Pablo Colson, un ingeniero mecánico que instaló la primera máquina de vapor del Desagüe del Jaroso en 1851, trajo a Juan Bautista André, quien a su vez trajo a Petre y éste a Enrique Siret, quien tiró después de su hermano Luis, a quien atrajo con una carta en la que le relataba que había desenterrado unas puntas de flechas de silex junto a una mina. Todos eran ingenieros y belgas. Así fue, tal cual las tribus israelitas del Viejo Testamento, como llegó en 1881 este rapaz ilustrado a las tierras de la plata. Aquí, alejado de las brumas de Flandes donde nació, alumbrado por un sol africano, se dedicó toda su vida a desenterrar vestigios prehistóricos, a caballo con su labor como ingeniero en las minas. Desde entonces, nadie como este belga, con aspecto de capitán de mosqueteros, ha hecho tanto por desentrañar el pasado remoto almeriense. Zahorí de arcanos reza en su tumba aguileña, porque durante 50 años solo vivió para eso, para escudriñar e inventariar enterramientos, cistas funerarias, fémures, cráneos del hombre argárico, antepasado nuestro, del inquilino de Fuente Álamo o de Villaricos, del nativo de Almizaraque o de Los Millares. Con su capataz Pedro Flores, un rudo labrador con saber de catedrático, consiguieron dar un vuelco al estudio de la prehistoria del Sureste Peninsular, con sus descubrimientos almacenados por miles en su Cortijo de Las Herrerías, demarcación de La Muleria. Convirtió ese caserón, habitado hoy misteriosamente por un okupa, en un auténtico museo. Y allí se dedicaba con la luz de un carburo y un carboncillo a clasificar todas esas piezas que surgían como por ensalmo de las entrañas de la tierra, con el sol dándole de lleno en su nuca rubia.

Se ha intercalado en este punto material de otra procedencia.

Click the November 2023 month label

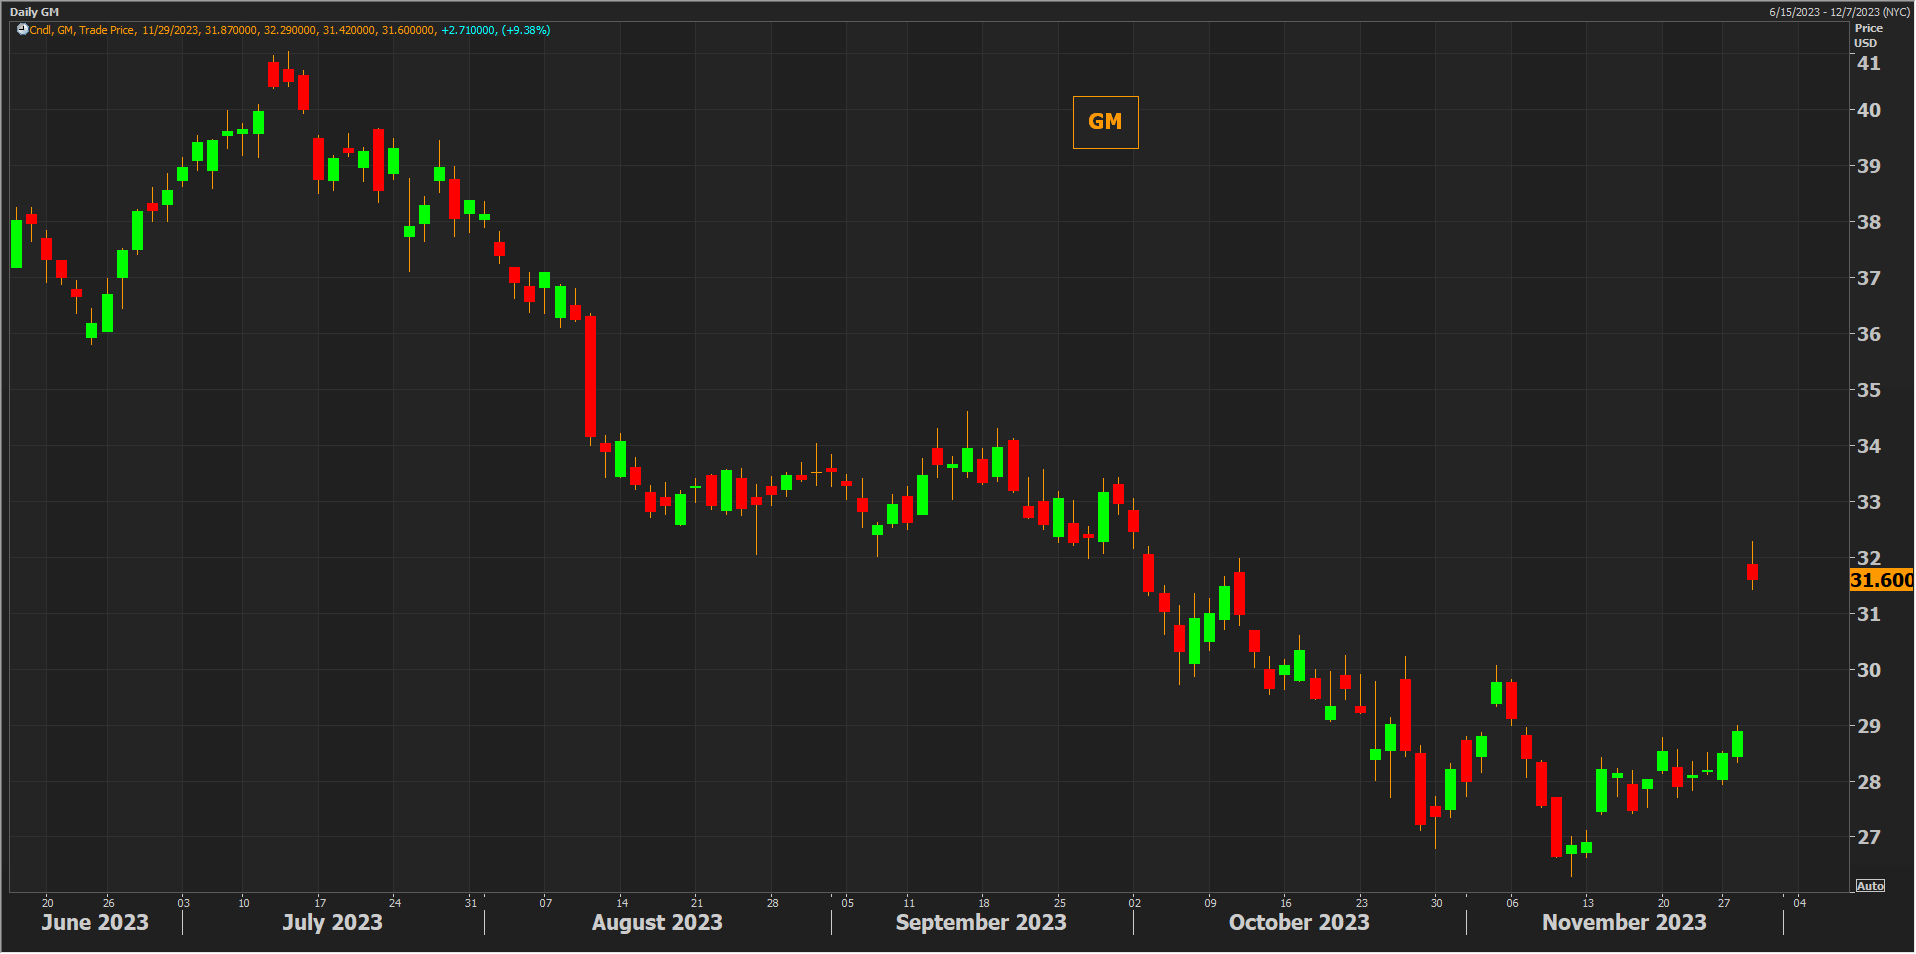click(x=1624, y=922)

Es verdad que, durante sus primeros años en Cuevas, los Siret vendieron esas piezas primerizas al Museo Británico de Londres y al Conde de Cavens, pero cuando ingresó en el invierno de su vida, donó toda su colección al Estado Español. A partir de los años 30 salieron los primeros camiones con sus piezas embaladas rumbo al Museo Arqueológico Nacional en Madrid. Después, en 1956, el Estado, por Orden Ministerial, compró todo su archivo compuesto por más de 31.000 documentos. Durante más de 50 años han estado durmiendo el sueño de los justos en el madrileño barrio de Salamanca. Hasta 2006 en que el Ministerio encargó un informe sobre el archivo Siret que alertaba de su deficiente conservación. Desde esa fecha hasta hace un mes, ocho años, se ha catalogado y digitalizado toda la obra de este belga sabio y generoso: el resultado ha sido la puesta a disposición pública de miles de documentos, cuadernos, dibujos y fotografías inéditas como las que aquí se muestran, un striptease total de la vida y obra de don Luis.

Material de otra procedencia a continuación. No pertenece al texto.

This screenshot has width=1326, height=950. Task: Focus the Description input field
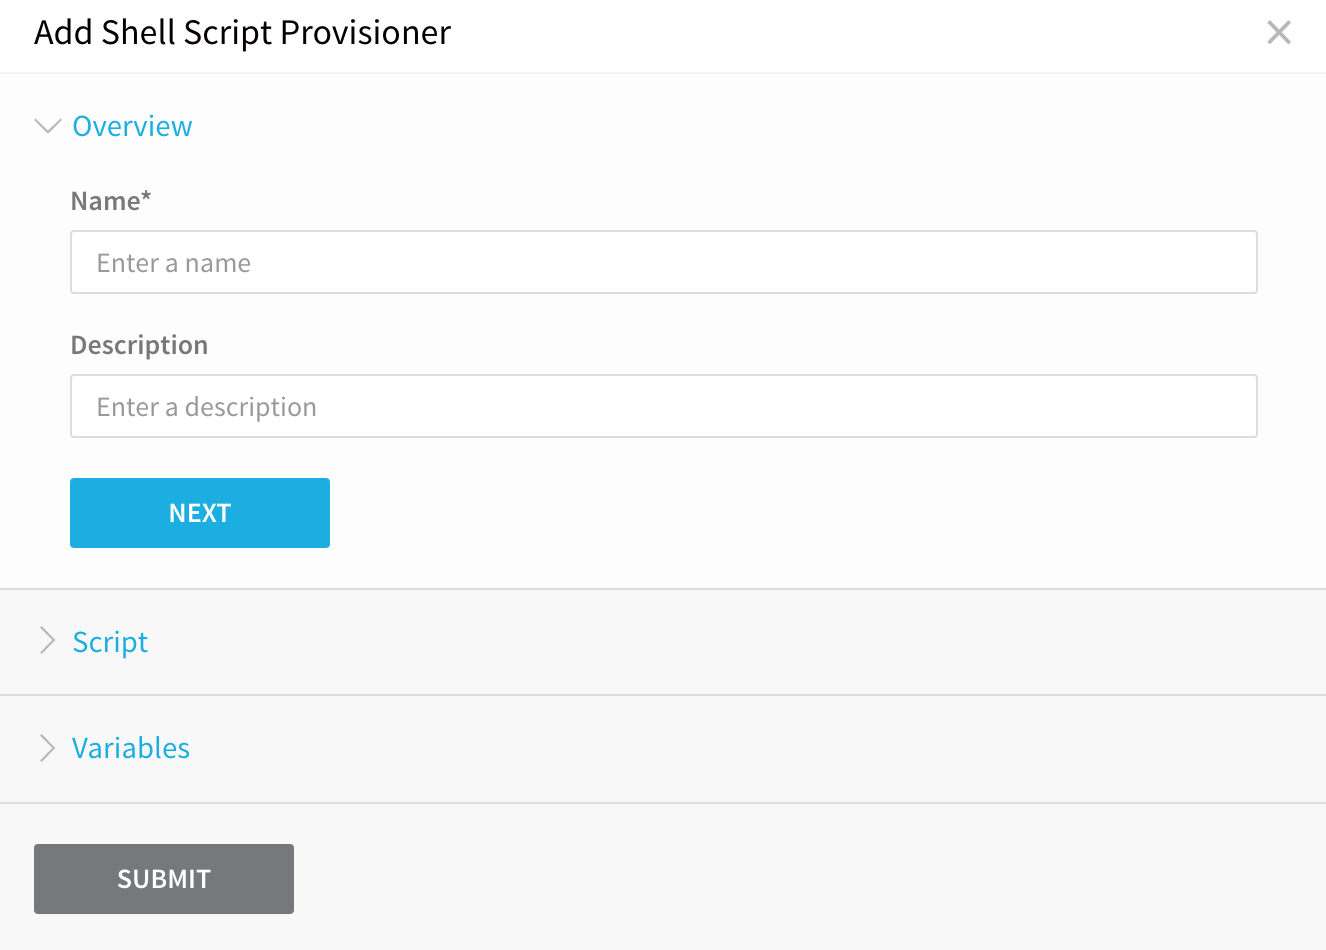(x=664, y=406)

Luis Siret Cels llegó a Cuevas con 21 años, con bisoños ojos azules y bigotillo bermejo. Y no se fue más: murió en su casa de Las Herrerías un 7 de junio de 1934, viudo, con esos mismos ojos, entonces ya turbios, y barba y cabellos blancos y enmarañados. Plegó los párpados en una cama de madera de pino rodeado de estanterías repletas de vasijas, huesos y huevos de avestruz que él había dibujado previamente en cientos de cuadernos con una letra vigorosa y menuda, mientras su contable Joaquín Baumela miraba por sus mundanos negocios mineros. Ahora todo ese caudal de información, de conocimiento, de dibujos, de cuartillas manuscritas, de fotografías de los lugares donde realizó sus hallazgos, están a un golpe de tecla de ordenador, que es como disfrutar de un inmenso museo en el salón de casa. Luis Siret, ese al que llamaban don Quijote por su traza espigada y enjuta, quiso vivir y morir en España, en Almería, en Cuevas, donde no nació porque no pudo elegir. Lo escribió Brenan en Al Sur de Granada: “He conocido a Siret, un devoto de Almería, de la que dice es la tierra originaria de las sirenas”.